Hello everyone,
I'm new to the biostars community and also to the bioinformatics field but I already have a question. Currently I face a problem when I try to run pfam_scan.pl. After translating all CDS from my input GFF3 genome file by using gffread, I want to identify all domains in my proteome with PfamScan. But the script stops immediately printing an error:
'FATAL: Sequence identifiers must be unique. Your fasta file contains two sequences with the same id'
Sure, this error message is self-explanatory but I don't know how to solve this issue. Should I alter the options in gffread or is the GFF3 file which I obtained from ensembl.org not suited for this purpose? Or could these sequences with same IDs occur due to trans-splicing? I don't think that I can just delete every problematic transcript entry in my fasta file as this would surely introduce some bias to my data.

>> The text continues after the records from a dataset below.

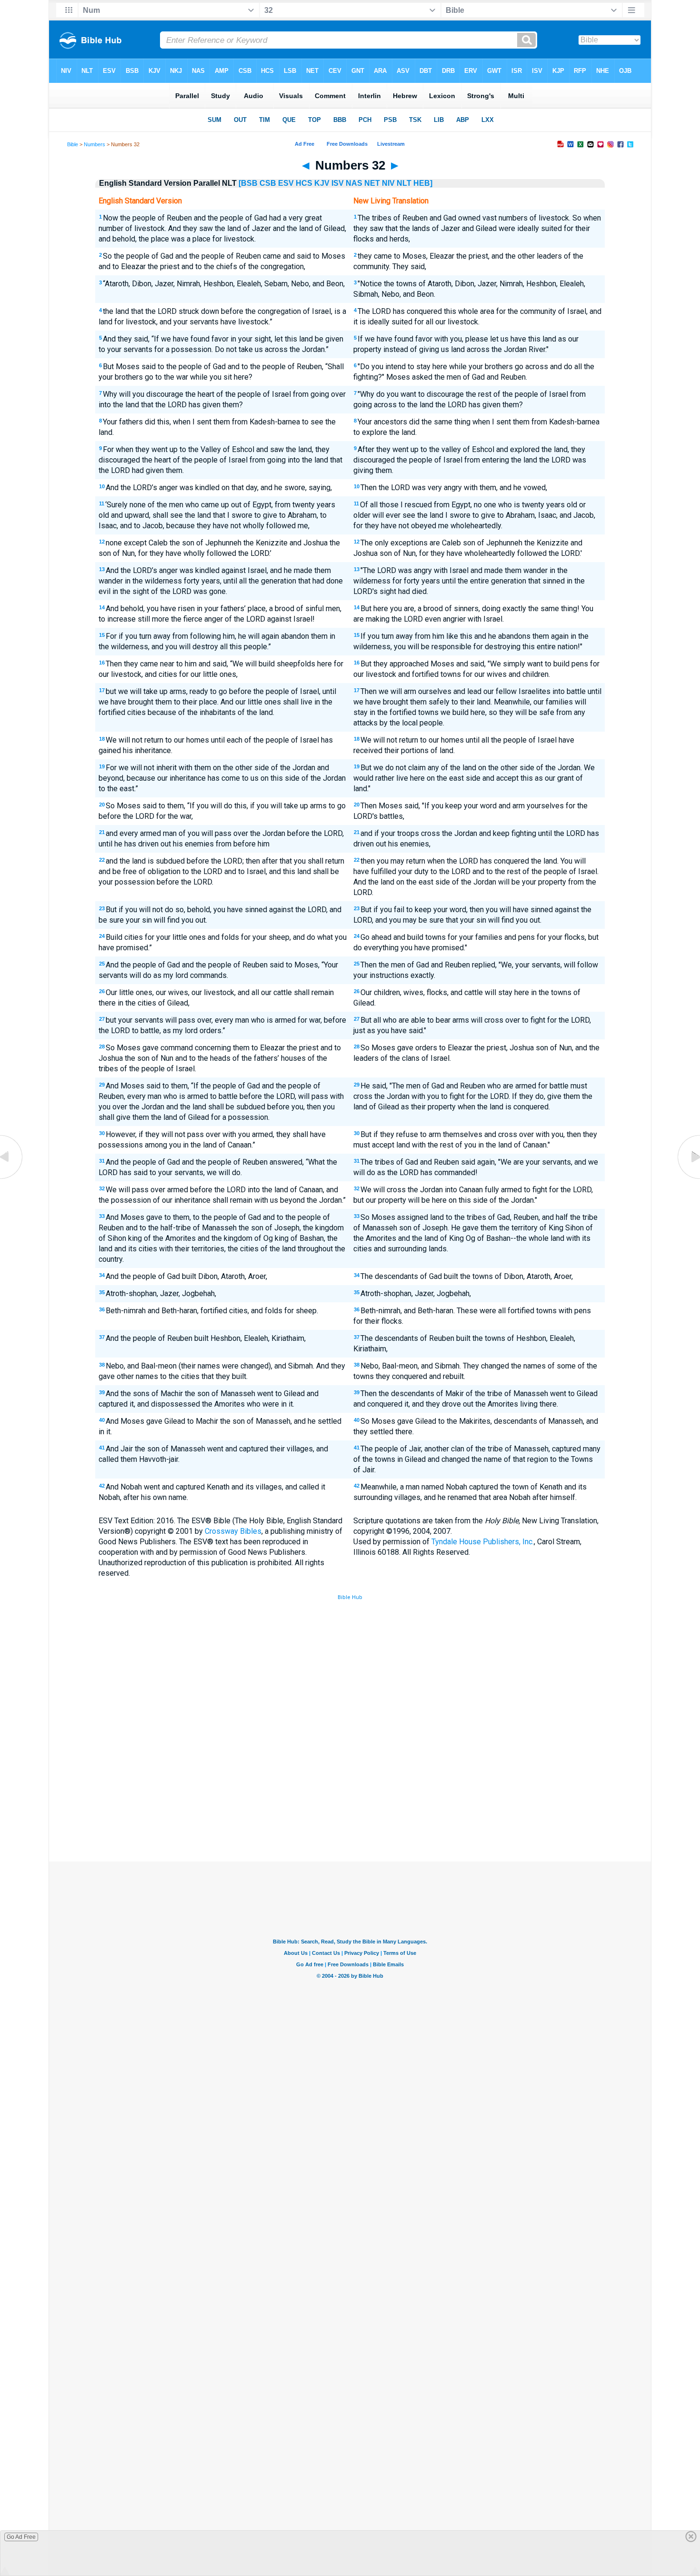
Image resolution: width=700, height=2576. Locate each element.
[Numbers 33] (688, 1178)
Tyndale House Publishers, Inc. (482, 1541)
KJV (322, 183)
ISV (337, 183)
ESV (286, 183)
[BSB (248, 183)
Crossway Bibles (233, 1531)
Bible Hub (350, 1597)
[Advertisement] (350, 1791)
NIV (388, 183)
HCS (304, 183)
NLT (404, 183)
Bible (72, 144)
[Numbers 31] (12, 1178)
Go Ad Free (21, 2537)
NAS (354, 183)
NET (372, 183)
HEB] (422, 183)
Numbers (94, 144)
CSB (268, 183)
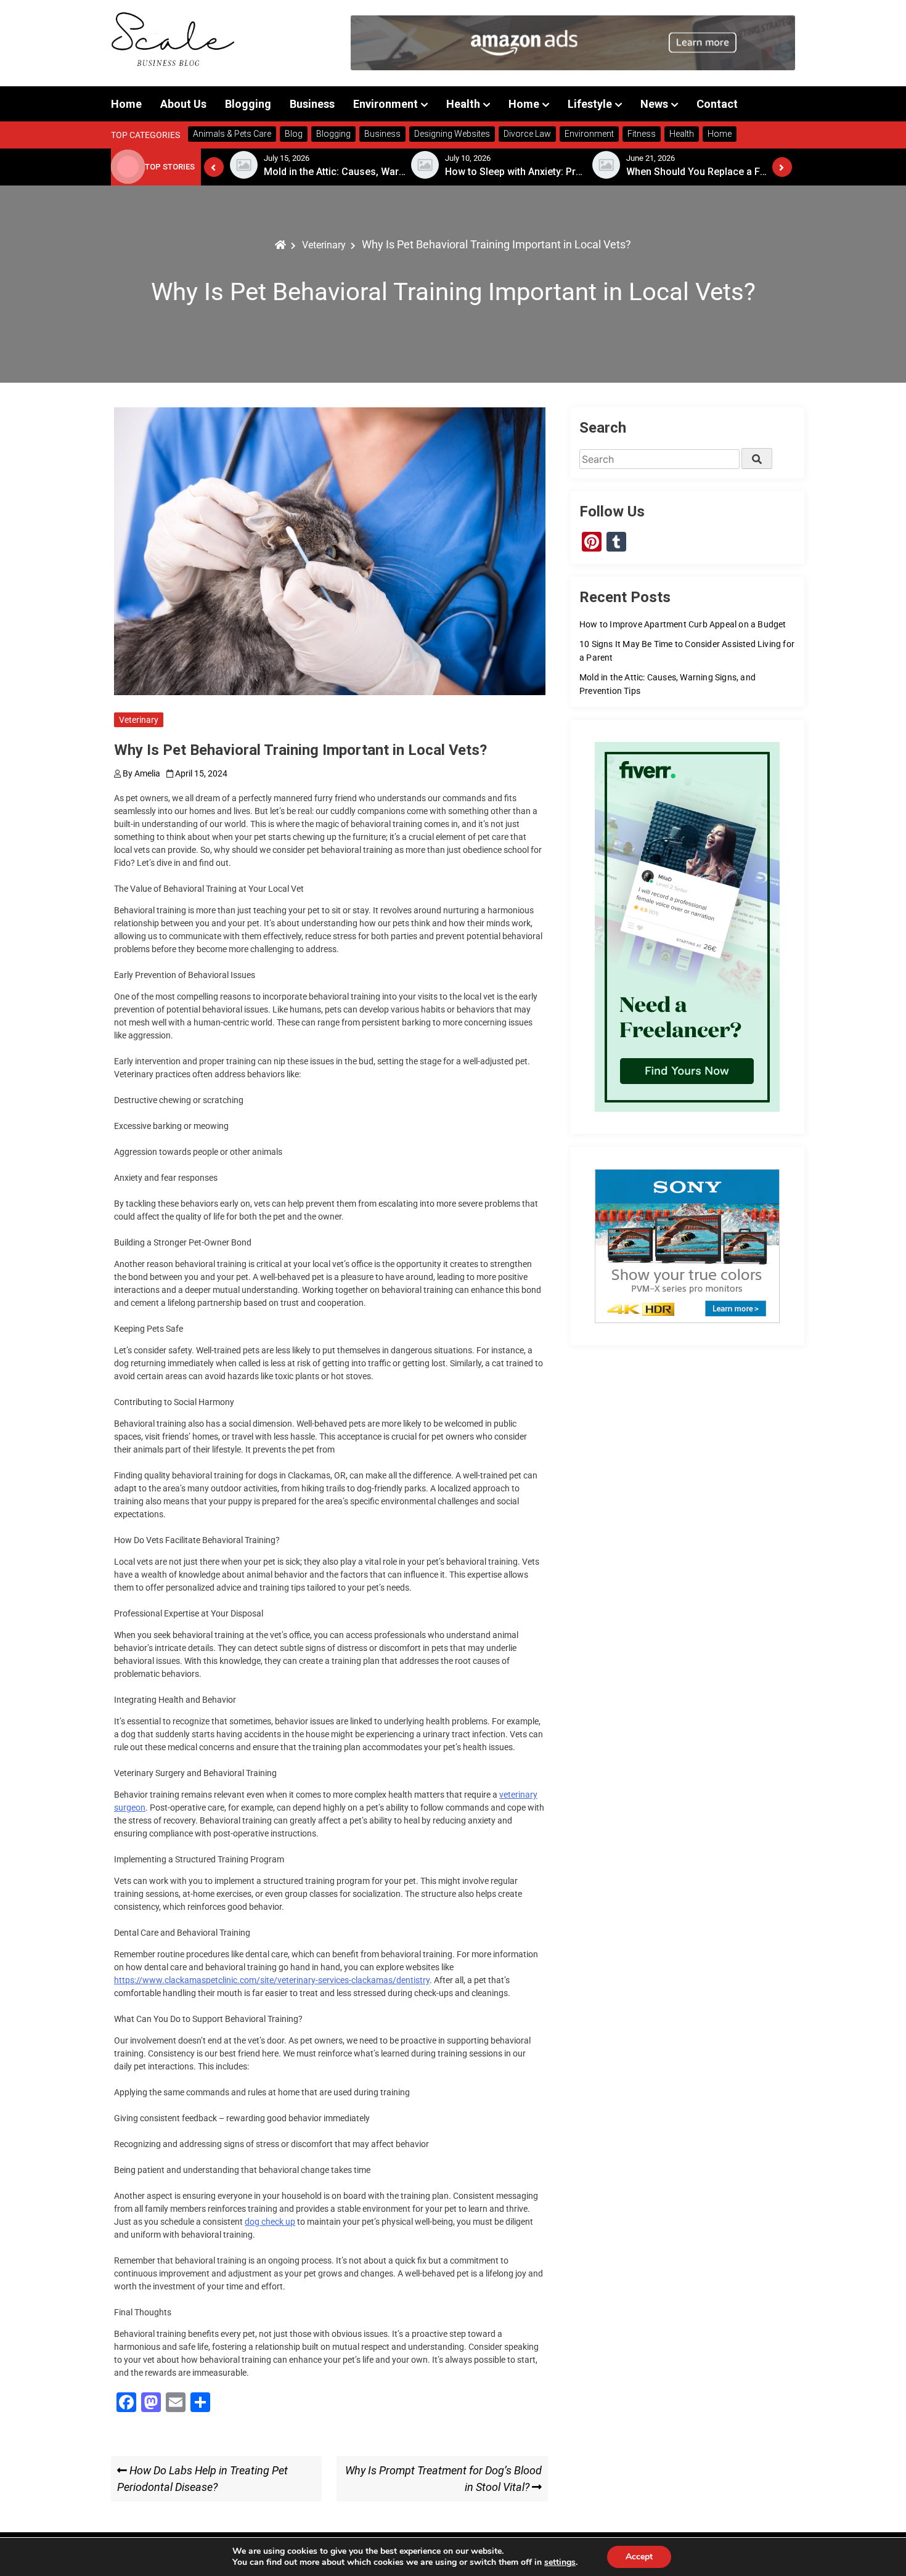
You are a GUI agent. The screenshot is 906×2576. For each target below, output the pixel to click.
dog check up (270, 2222)
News (654, 103)
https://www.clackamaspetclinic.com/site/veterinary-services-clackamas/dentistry (272, 1980)
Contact (717, 103)
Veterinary (138, 720)
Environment (385, 103)
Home (126, 103)
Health (463, 103)
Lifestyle (590, 103)
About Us (183, 103)
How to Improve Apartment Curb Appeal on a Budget (682, 624)
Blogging (248, 103)
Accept (639, 2556)
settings (560, 2562)
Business (312, 103)
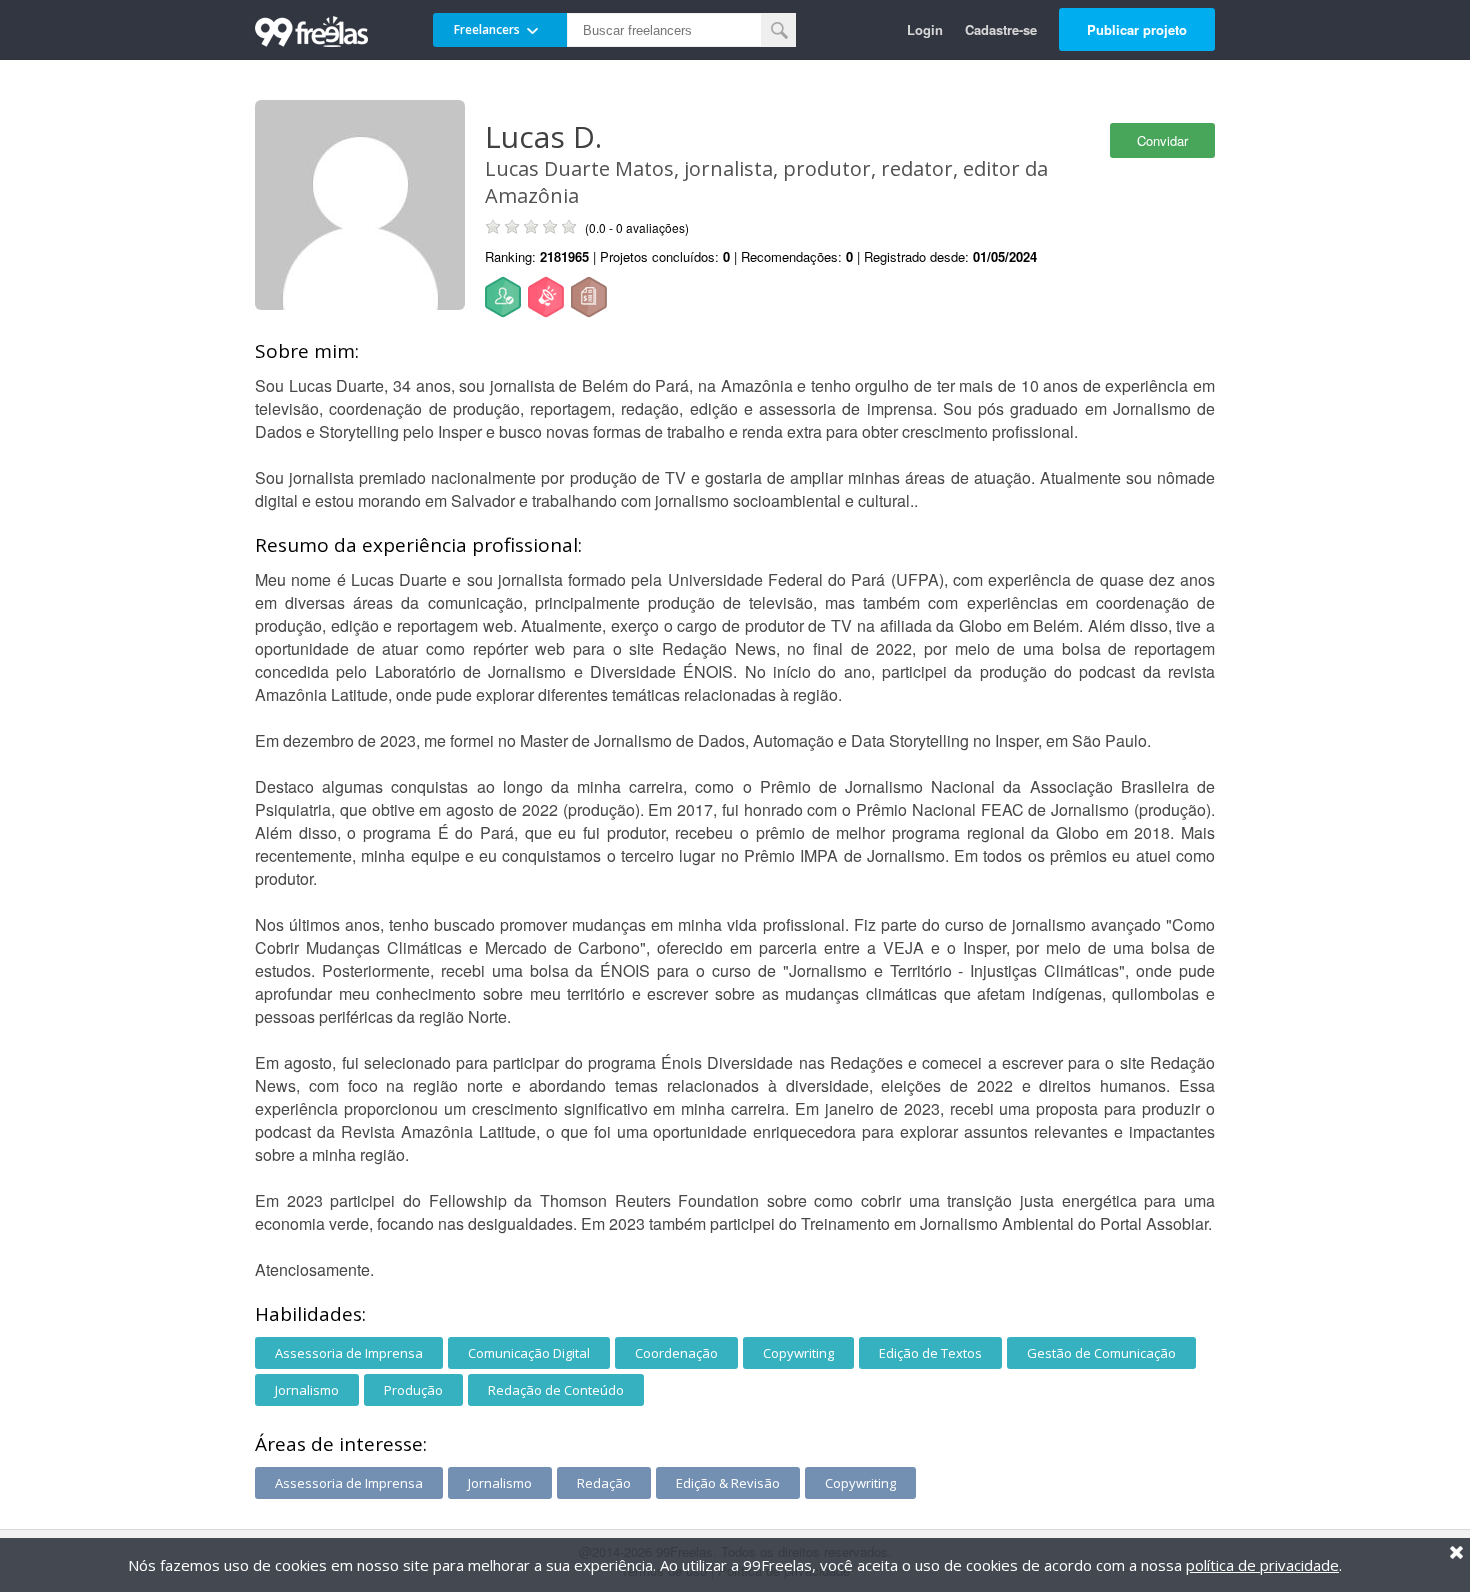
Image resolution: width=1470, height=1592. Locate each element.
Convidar (1162, 140)
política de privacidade (1262, 1565)
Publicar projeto (1137, 29)
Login (925, 29)
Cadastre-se (1001, 29)
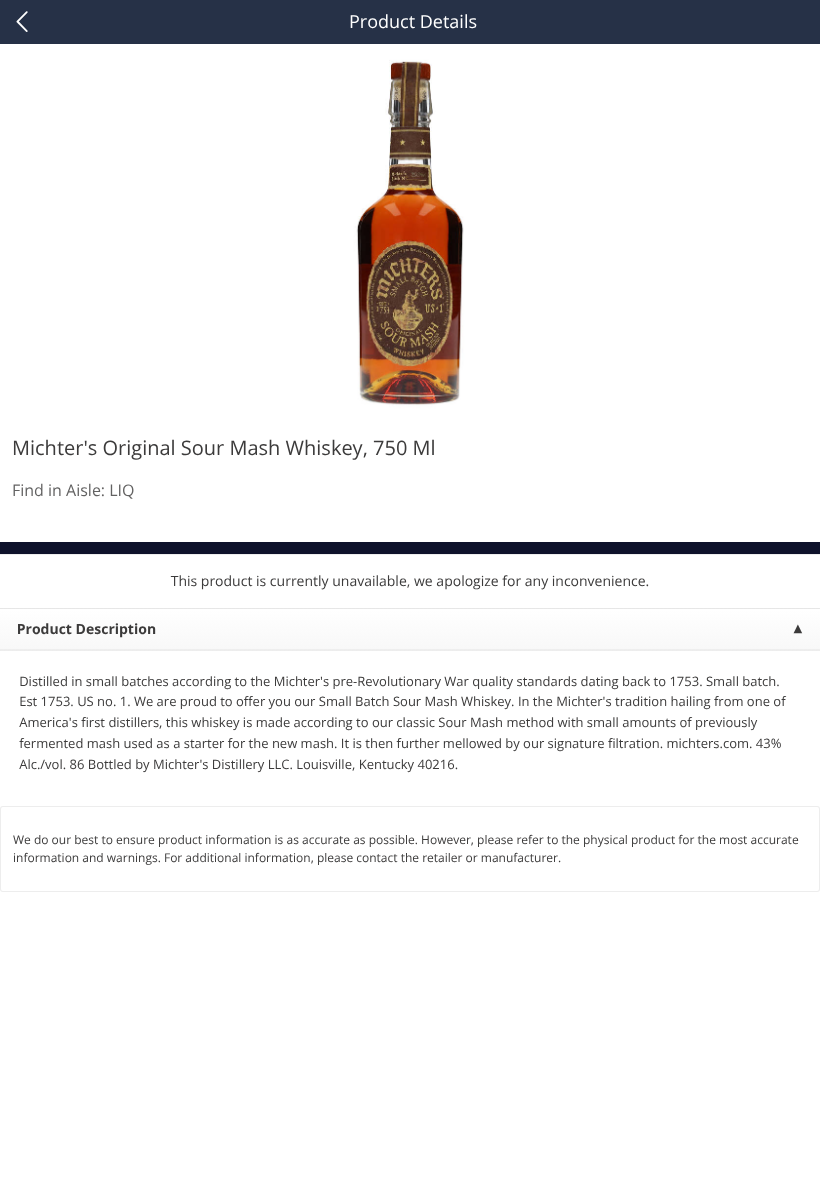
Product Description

Any help is much appreciated!
No, you should not simply delete the redundant ones (immediately). First have a look why they are redundant. Can you track down which IDs they are and then post the relevant GFF lines for those entries?
Thank you for the fast reply. There are a total of 67 sequence IDs occurring more than one time in the fasta file. Thus, I will just post two examples here: GFF3_example
I don't see any redundancy in the GFF file at first sight. Can you post the IDs from the fasta file that are redundant (or at least the ones that are relevant for the GFF file you provided)?